À margem da referência de S. Isidoro, que me declaro absolutamente incompetente para decifrar, e da explicação que recorre a Galo Grécia e que Estrada considera mais certa, tem interesse como lenda fundacional a referência a Gatelo, embora Estrada a considere "menos certa": Gatelo ou Catelo, que aparece no Livro das Invasões da Irlanda como Gaedhil Glas, está vinculado também numa lenda fundacional como personalidade responsável pelo nascimento de Portugal.

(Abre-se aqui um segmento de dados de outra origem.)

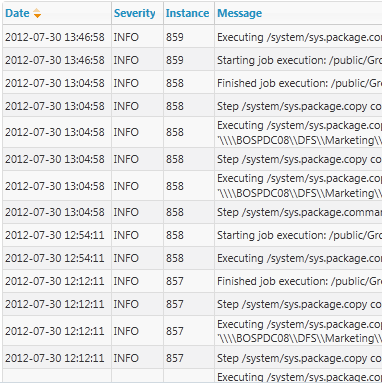Sort by the Date column header
The image size is (382, 383).
click(x=17, y=13)

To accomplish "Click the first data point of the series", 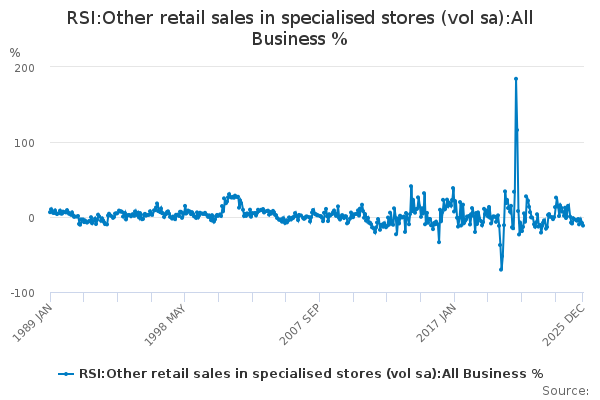I will pos(50,212).
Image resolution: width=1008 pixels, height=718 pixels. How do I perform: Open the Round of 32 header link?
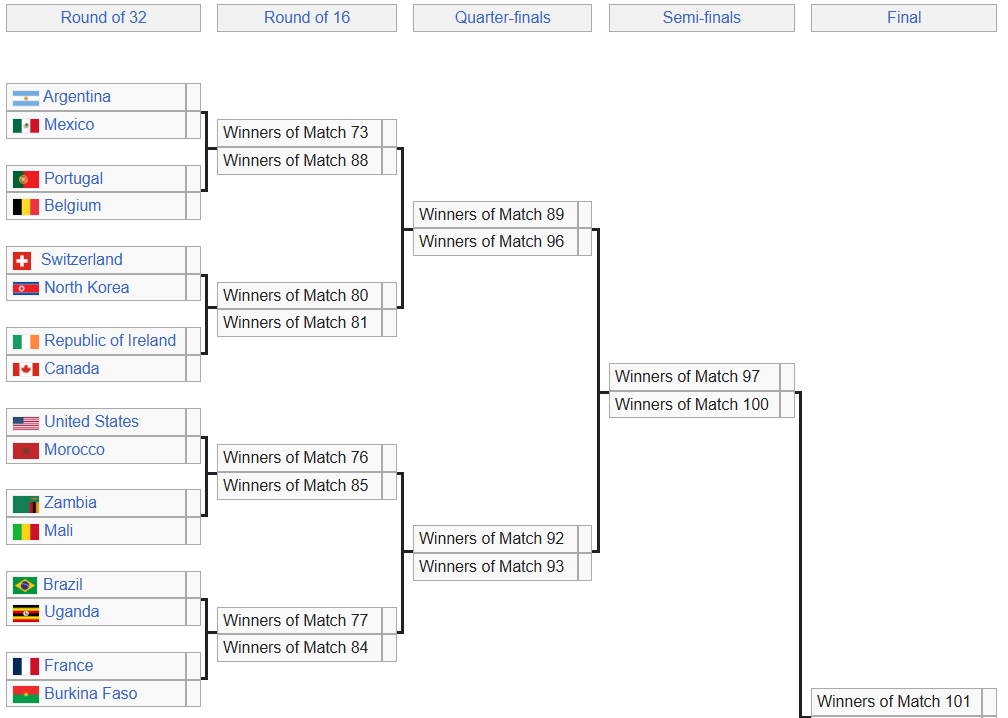tap(104, 18)
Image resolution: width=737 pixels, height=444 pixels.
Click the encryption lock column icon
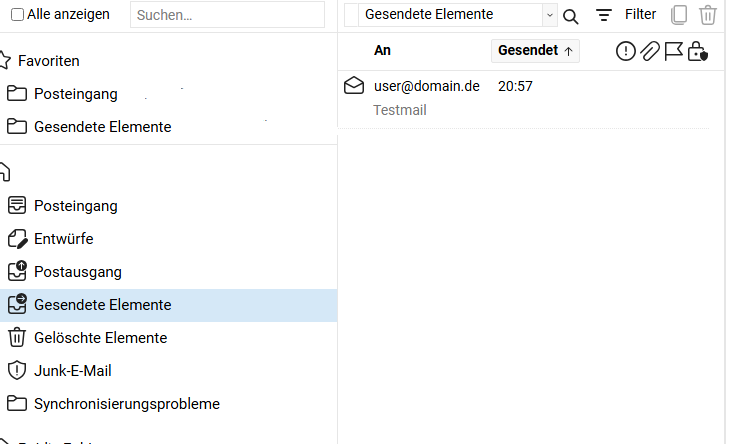point(698,51)
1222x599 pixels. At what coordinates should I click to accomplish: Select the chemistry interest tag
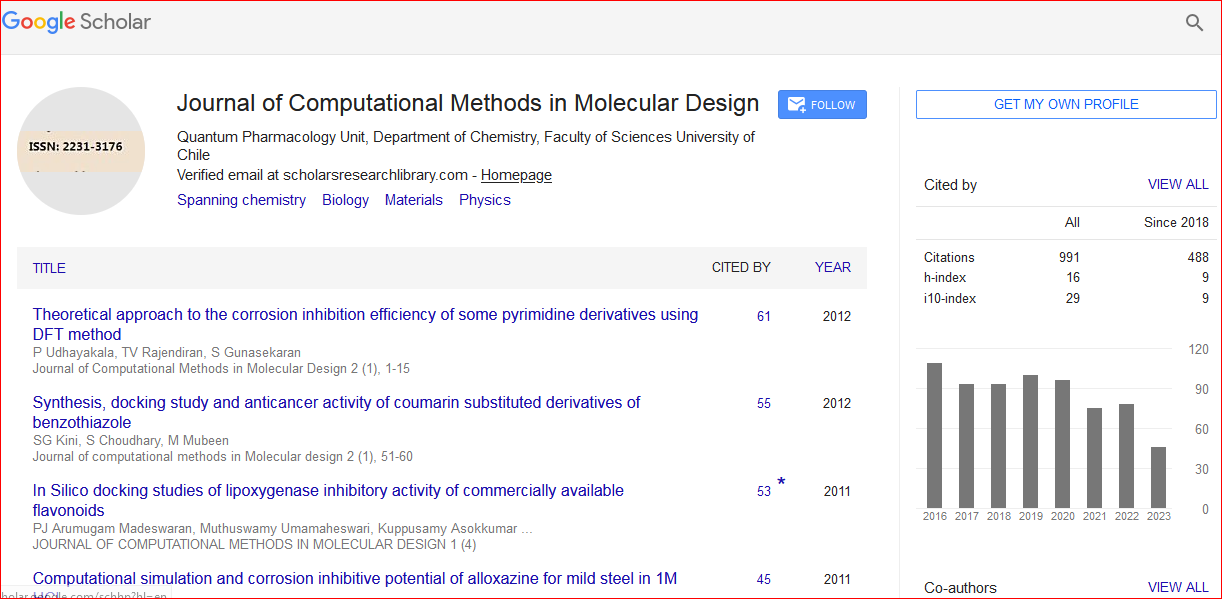click(x=241, y=200)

Com efeito, são emissários portugueses encabeçados por Gaspar Palha e enviados à Escócia por Dom João III, quem escutaram pola primeira vez esta história, segundo a qual os fundadores da Escócia e da Irlanda teriam saído da Ibéria após Gatelo ter fundado o Portus Gateli, isto é, Portugal — bem antes de Dom Afonso Henriques, é claro. Tão claro que, provavelmente conhecendo esta lenda, o historiador do século XVI Fernando de Oliveira chega a dizer que Afonso Henriques é apenas um refundador.

Uma tendência

Enfim, não é por acaso que esta tendência para as lendas fundacionais se produza durante o Renascimento europeu, não tanto polo facto em si de produzir um mito urbigónico, mas, principalmente, por situar as aspirações de nobreza e posteridade no tempo dos clássicos grecolatinos (e, lateralmente, também semíticos bíblicos). Nas próximas notas a respeito das fundações míticas das cidades e vilas galegas veremos, com efeito, mais referências ao tândem Grécia-Roma: Hércules teria fundado a Crunha; o Imperador César em pessoa, a cidade de Lugo e a vila de Riba d'Eu; Amphyloco, Ourense; Bruto, Mondonhedo; o referido Gatelo, Betanços; Teucro, Ponte Vedra; Diomedes, Riba d'Ávia, Padrão e Monforte, e assim por diante, completando-se ainda com referências às genealogias bíblicas segundo as quais Gondomar teria sido fundado por Gomer, filho de Japhet, filho de Noé; e Noia por Noela. Não havia, portanto, cidade insigne, ou que pretendesse sê-lo, que não tivesse a sua fundação mítica. Até a própria Roma, embora anterior, tinha o seu mito.

Comentários

  1. Tem um interessante trabalho o defunto J. J. Moralejo, titulado "Etimologías de Gallaecia" se não lembro mal (está recolhido na colectânea "Callaica Nomina"), em que analisa várias das (pseudo)etimologias relativas ao nome do nosso país, e entre elas as linhas interpretativas que derivaram da explicação dada por Isidoro de Híspalis, segundo a qual "Gallaecia" e "galaicos" teria a ver com o grego "gala" 'leite'. Numa derivação desta hipótese (que deve ser a que reproduz Estrada no trecho que transcreves), considerava-se que, por terem Galiza e a Gália climas frios e céus freqüentemente cobertos, os seus respectivos naturais eram muito brancos de pele, e daí que se aplicasse a comparação com o leite.